You can sort a pandas DataFrame by the values of a specific column, using the sort_values()
function:
tabelle.sort_values(by="visibility", ascending=False).head()
visibility | air_temperature | dewpoint | wind_direction | wind_speed | air_pressure | cloud_height | cloud_cover | |
---|---|---|---|---|---|---|---|---|
time | ||||||||
2015-07-02 12:20:00 | 10000 | 34.0 | 15.0 | 90.0 | 6.0 | 1019.0 | NaN | NaN |
2015-08-13 23:20:00 | 10000 | 24.0 | 17.0 | 240.0 | 21.0 | 1010.0 | NaN | NaN |
2015-08-13 16:50:00 | 10000 | 34.0 | 15.0 | 20.0 | 14.0 | 1009.0 | NaN | NaN |
2015-08-13 17:20:00 | 10000 | 34.0 | 16.0 | 10.0 | 12.0 | 1009.0 | NaN | NaN |
2015-08-13 17:50:00 | 10000 | 33.0 | 16.0 | 30.0 | 11.0 | 1009.0 | NaN | NaN |
Selection by label
Let’s assume, we are not interested in the complete year 2015 but only in August. We can select the respective rows with the loc
attribute.
When the index of the DataFrame is a range of dates (like in this case), you can select a row ( = measurement date) by specifying a date (as string):
tabelle.loc["2015-08"].head() # select all measurements of August 2015.
visibility | air_temperature | dewpoint | wind_direction | wind_speed | air_pressure | cloud_height | cloud_cover | |
---|---|---|---|---|---|---|---|---|
time | ||||||||
2015-08-01 00:20:00 | 10000 | 16.0 | 5.0 | 30.0 | 11.0 | 1015.0 | NaN | NaN |
2015-08-01 00:50:00 | 10000 | 16.0 | 5.0 | 20.0 | 11.0 | 1014.0 | NaN | NaN |
2015-08-01 01:20:00 | 10000 | 16.0 | 5.0 | 20.0 | 10.0 | 1014.0 | NaN | NaN |
2015-08-01 01:50:00 | 10000 | 16.0 | 5.0 | 30.0 | 10.0 | 1014.0 | NaN | NaN |
2015-08-01 02:20:00 | 10000 | 16.0 | 5.0 | 20.0 | 10.0 | 1014.0 | NaN | NaN |
If you want to select a specific date range, you can do so by providing a start and end date (notice that the specific dates do not have to match the date values in the “time” column):
tabelle.loc["2015-08-01 15:55":"2015-08-01 19:20"] # selects all rows between 2015-08-01 15:55 and 2015-08-01 19:20
visibility | air_temperature | dewpoint | wind_direction | wind_speed | air_pressure | cloud_height | cloud_cover | |
---|---|---|---|---|---|---|---|---|
time | ||||||||
2015-08-01 16:20:00 | 10000 | 27.0 | 6.0 | 190.0 | 9.0 | 1013.0 | NaN | NaN |
2015-08-01 16:50:00 | 10000 | 27.0 | 7.0 | 180.0 | 9.0 | 1013.0 | NaN | NaN |
... | ... | ... | ... | ... | ... | ... | ... | ... |
2015-08-01 18:50:00 | 10000 | 22.0 | 10.0 | 210.0 | 4.0 | 1014.0 | NaN | NaN |
2015-08-01 19:20:00 | 10000 | 21.0 | 10.0 | 190.0 | 5.0 | 1015.0 | NaN | NaN |
7 rows × 8 columns
What if we are only interested in the measurements between 12:00 and 15:00 for each day?

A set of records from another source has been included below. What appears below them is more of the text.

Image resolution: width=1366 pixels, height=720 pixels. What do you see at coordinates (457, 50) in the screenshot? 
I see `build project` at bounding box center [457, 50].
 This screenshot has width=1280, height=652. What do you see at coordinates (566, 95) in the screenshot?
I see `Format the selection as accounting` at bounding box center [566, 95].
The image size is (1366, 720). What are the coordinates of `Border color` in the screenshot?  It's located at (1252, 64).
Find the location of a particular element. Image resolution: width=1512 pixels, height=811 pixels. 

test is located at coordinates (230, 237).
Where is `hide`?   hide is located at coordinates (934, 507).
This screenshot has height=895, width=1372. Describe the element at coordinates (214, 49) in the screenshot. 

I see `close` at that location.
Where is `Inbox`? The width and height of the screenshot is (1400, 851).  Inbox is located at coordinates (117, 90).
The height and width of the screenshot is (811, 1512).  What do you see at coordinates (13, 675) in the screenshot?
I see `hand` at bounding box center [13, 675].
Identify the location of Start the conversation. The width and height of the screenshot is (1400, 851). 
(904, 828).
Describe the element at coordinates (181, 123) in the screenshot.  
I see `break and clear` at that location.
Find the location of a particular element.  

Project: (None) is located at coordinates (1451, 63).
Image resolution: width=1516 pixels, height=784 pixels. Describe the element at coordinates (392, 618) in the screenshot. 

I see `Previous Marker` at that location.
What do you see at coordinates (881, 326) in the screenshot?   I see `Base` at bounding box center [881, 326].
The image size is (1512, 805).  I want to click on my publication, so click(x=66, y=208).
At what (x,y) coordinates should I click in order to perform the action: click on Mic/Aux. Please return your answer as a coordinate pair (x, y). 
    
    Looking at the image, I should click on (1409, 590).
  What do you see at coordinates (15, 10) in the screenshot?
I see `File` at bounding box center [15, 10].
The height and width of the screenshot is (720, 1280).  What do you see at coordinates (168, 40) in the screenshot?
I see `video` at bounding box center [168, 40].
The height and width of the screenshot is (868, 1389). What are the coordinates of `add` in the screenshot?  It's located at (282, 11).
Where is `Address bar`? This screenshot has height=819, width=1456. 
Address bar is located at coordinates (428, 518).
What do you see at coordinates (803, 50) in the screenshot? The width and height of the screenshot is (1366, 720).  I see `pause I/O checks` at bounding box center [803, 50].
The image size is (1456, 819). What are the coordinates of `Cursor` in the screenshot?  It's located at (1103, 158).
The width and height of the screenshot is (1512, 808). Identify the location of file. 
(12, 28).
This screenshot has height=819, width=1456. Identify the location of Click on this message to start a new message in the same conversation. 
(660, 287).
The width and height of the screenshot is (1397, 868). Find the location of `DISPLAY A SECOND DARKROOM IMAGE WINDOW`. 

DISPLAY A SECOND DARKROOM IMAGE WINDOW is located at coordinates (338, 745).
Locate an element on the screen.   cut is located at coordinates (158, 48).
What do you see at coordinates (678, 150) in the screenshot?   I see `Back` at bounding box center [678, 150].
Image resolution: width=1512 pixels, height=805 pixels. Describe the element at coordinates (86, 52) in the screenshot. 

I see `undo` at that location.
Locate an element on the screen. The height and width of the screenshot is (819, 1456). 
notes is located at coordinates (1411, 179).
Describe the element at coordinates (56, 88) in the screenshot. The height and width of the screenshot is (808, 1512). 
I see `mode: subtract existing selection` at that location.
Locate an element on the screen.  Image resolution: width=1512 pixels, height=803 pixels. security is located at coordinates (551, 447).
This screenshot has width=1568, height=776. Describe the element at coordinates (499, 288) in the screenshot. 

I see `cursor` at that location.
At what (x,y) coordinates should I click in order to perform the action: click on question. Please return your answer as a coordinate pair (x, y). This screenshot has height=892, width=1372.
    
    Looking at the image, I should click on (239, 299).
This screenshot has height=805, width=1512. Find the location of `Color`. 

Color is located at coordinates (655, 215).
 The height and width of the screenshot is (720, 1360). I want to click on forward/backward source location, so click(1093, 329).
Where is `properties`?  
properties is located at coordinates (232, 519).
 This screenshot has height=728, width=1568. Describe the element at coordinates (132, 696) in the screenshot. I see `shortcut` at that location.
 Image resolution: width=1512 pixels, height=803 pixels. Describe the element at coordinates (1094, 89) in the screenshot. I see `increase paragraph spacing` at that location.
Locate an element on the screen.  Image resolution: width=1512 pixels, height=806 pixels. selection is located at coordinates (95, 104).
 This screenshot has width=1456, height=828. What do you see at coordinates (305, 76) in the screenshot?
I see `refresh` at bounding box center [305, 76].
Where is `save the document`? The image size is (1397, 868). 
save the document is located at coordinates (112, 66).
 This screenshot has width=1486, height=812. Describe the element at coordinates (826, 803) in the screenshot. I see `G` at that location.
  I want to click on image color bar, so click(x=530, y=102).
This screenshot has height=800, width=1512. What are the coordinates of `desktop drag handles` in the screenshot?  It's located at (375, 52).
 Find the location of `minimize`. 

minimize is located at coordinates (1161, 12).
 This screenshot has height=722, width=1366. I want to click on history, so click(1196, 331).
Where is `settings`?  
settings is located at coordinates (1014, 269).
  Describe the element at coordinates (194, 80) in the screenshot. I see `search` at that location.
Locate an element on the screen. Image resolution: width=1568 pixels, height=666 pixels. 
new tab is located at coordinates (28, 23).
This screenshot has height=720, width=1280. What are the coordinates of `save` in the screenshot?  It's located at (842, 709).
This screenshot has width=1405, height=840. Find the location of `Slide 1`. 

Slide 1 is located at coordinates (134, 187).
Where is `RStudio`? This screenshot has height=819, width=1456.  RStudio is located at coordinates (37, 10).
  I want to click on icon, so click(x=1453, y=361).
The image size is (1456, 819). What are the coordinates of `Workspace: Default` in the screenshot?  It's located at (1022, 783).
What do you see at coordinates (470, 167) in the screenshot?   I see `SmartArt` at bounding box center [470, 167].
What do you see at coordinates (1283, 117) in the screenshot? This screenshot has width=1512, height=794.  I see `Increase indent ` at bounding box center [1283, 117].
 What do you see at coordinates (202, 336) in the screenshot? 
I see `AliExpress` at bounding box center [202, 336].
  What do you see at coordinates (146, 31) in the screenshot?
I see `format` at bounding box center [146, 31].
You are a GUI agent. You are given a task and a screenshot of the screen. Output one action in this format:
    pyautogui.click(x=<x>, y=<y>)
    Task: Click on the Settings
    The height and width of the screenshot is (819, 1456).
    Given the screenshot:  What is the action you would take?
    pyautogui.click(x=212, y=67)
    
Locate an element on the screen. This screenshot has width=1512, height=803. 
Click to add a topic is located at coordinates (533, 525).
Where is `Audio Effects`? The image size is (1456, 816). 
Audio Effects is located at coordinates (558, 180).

Unfortunately, for this task we cannot use the loc
attribute. However, the between_time()
function helps us:
tabelle.between_time("12:00", "15:00")
visibility | air_temperature | dewpoint | wind_direction | wind_speed | air_pressure | cloud_height | cloud_cover | |
---|---|---|---|---|---|---|---|---|
time | ||||||||
2015-01-01 12:20:00 | 1600 | 3.0 | 2.0 | 220.0 | 3.0 | 1036.0 | 300.0 | FEW |
2015-01-01 12:50:00 | 2000 | 3.0 | 2.0 | NaN | 2.0 | 1036.0 | 500.0 | BKN |
... | ... | ... | ... | ... | ... | ... | ... | ... |
2015-12-31 14:20:00 | 3800 | 5.0 | 4.0 | NaN | 1.0 | 1024.0 | 400.0 | BKN |
2015-12-31 14:50:00 | 3500 | 5.0 | 4.0 | NaN | 2.0 | 1024.0 | 300.0 | BKN |
2190 rows × 8 columns
Now we know, how to select rows in time series (=measurements). But what if we are only interested in one specific variable, e.g. cloud height?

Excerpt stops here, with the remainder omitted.